Online Degree Programs

Online Degree Programs





Online degree programs can, if you have the academic credentials, pad your income in the form of thousands of dollars of cash each month, and could very well ease the financial pain of having to choose between food and fuel in these parlous economic times; I would be overjoyed to tell you it would be as easy as turning on your computer and logging in to an online classroom to start the money train.

Sadly, I simply don’t have an easy answer to the question of how to obtain extra income from online teaching. My experience is that there are no quick paths to being an online professor. It will often take a year or more to even receive a response to your application to a school that offers online courses. Further, you will be required in almost every case to spend four to six weeks of your time without pay training to teach for each school.

Even after you successfully complete the training, for which you will not be paid a dime, you will have no guarantee that you will be offered a class.

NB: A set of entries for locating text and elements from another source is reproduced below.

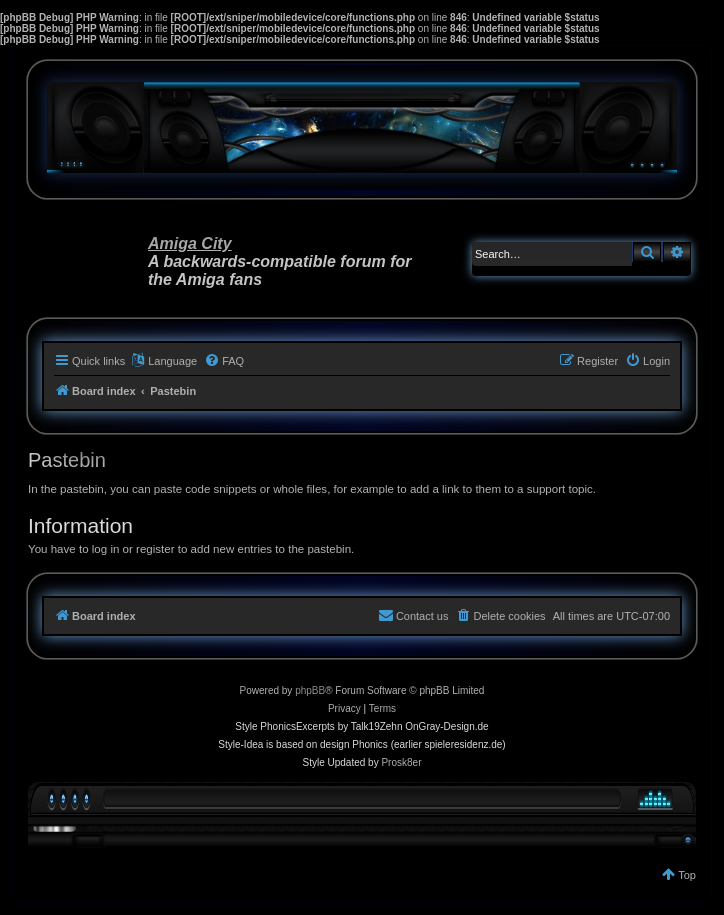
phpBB (310, 690)
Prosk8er (401, 762)
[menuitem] (224, 361)
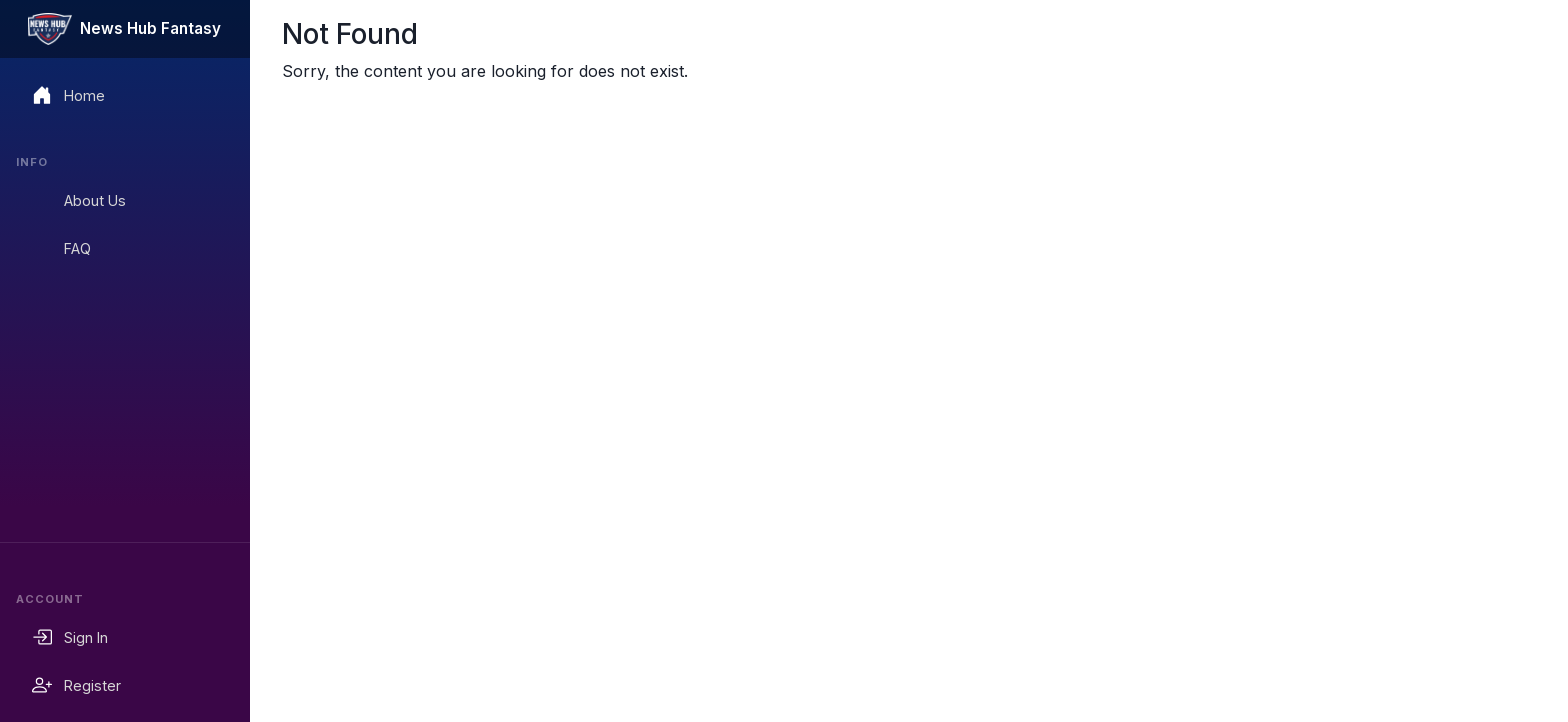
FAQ (61, 248)
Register (76, 685)
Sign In (70, 637)
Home (68, 95)
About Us (79, 200)
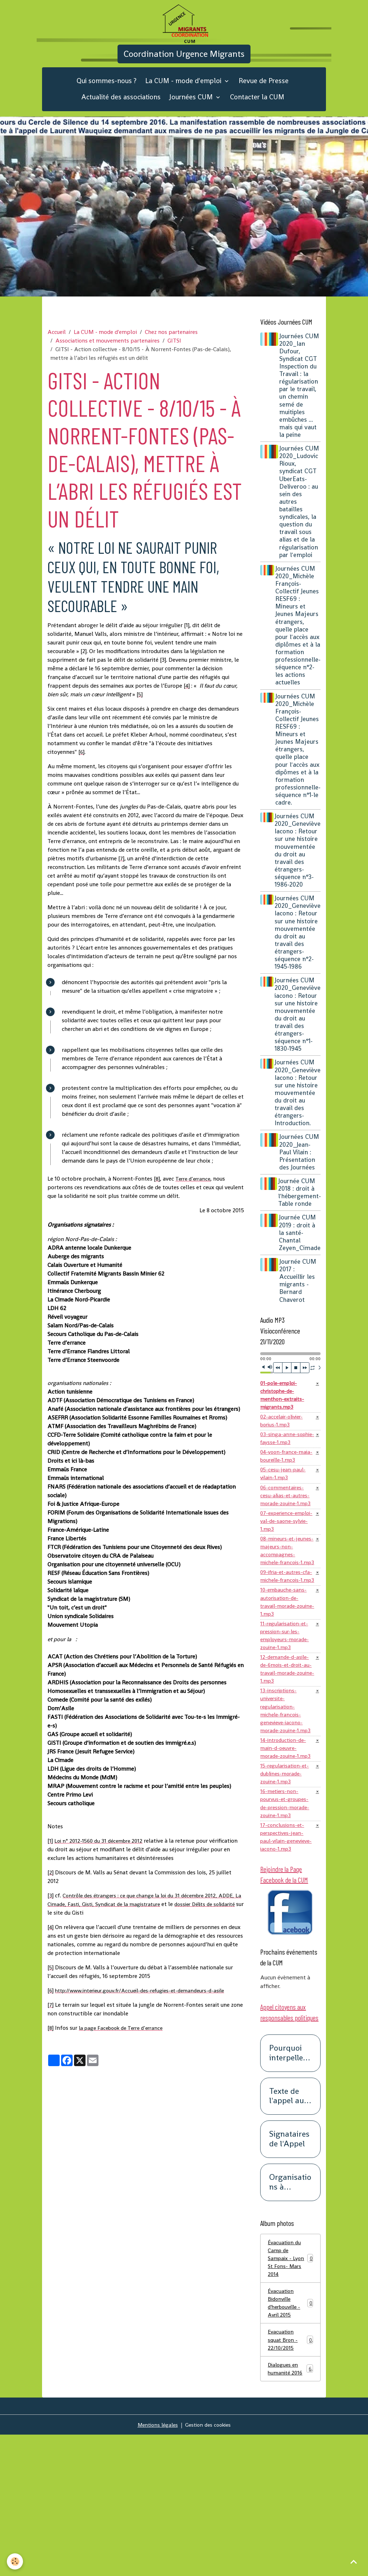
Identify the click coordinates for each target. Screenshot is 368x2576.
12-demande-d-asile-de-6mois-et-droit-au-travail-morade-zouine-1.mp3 (286, 1758)
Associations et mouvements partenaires (107, 357)
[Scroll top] (354, 2562)
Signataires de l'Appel (289, 2270)
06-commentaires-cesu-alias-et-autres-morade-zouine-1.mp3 (286, 1548)
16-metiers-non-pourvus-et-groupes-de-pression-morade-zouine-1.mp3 (287, 1920)
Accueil (56, 348)
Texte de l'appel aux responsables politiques (288, 2227)
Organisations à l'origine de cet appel (290, 2313)
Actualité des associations (121, 113)
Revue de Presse (264, 97)
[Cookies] (15, 2561)
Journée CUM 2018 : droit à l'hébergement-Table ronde (299, 1232)
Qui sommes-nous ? (107, 97)
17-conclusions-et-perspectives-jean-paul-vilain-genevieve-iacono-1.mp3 (284, 1961)
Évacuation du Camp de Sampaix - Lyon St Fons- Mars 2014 (290, 2391)
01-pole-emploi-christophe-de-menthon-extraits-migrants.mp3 (284, 1436)
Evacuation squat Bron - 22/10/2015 (290, 2478)
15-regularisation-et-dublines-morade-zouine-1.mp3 (286, 1888)
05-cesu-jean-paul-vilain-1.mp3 (284, 1521)
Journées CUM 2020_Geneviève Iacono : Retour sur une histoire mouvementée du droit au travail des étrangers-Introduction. (298, 1124)
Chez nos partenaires (171, 348)
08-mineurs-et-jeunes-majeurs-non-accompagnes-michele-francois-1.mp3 (286, 1617)
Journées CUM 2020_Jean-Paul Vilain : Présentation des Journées (299, 1188)
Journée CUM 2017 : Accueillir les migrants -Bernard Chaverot (299, 1320)
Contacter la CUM (257, 113)
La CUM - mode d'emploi (184, 97)
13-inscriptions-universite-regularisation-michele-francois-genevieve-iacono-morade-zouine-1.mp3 (283, 1807)
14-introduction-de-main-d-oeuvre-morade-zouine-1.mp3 (285, 1856)
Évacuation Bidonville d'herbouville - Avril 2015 (290, 2439)
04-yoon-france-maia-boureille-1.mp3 (287, 1502)
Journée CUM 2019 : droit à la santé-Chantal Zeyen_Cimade (300, 1272)
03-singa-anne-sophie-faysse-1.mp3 (286, 1483)
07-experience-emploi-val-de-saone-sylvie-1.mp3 (284, 1580)
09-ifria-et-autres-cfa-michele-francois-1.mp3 (283, 1653)
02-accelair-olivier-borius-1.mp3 (283, 1463)
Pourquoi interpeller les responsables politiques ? (289, 2184)
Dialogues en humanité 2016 (290, 2509)
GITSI (174, 357)
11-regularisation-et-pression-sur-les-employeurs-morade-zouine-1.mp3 (287, 1721)
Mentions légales (156, 2566)
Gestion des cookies (210, 2566)
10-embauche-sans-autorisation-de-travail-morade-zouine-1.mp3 (284, 1685)
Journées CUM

Teaching for Online Degree Programs is Difficult

It is not a matter of just asking for the work and hauling in the cash. It is hard work that requires you to put in many extra hours after you have already put in a full day at the office. In many cases, schools that offer online classes require you to answer student emails and telephone calls every day. Of course, there is also the matter of mind-numbing administrative tasks, such as filling out spreadsheets containing information about student attendance.

Overall, online teaching is hard work that will consume your free time and tie you to a chair in front of a computer.

Don’t make the mistake that many have made and assume that online adjunct faculty positions are easy to find, or that the life of an online adjunct instructor is about dancing and drinking. By and large, the schools that offer online courses view online adjunct instructors as disposable labor, and that attitude leads to indifference on the part of academic management, which leads to a rough road for those seeking extra income from online teaching

Online Degree Programs Produce Razor-Thin Incomes

I have taught online for over three years. During that time, I have discovered that online teaching is professionally fulfilling and personally enjoyable, and I have discovered that extra income from online teaching is actually pretty thin in terms of purchasing power. I look at money from the view point of purchasing power. I am always wary of inflation. My experience is that online schools do not award raises to their online adjunct instructors, while ever increasing the number of students in the classroom.

I do not want to discourage you from seeking ways to earn extra online income, but I also do not want to give you the impression that you will soon be drinking fancy cocktails poolside while the money flows into your bank account as a result of having an online faculty position.

Not to put too fine a point on my thesis, but being an online adjunct instructor in online degree programs is about working very hard to learn time management skills in order to bring in extra income from online teaching.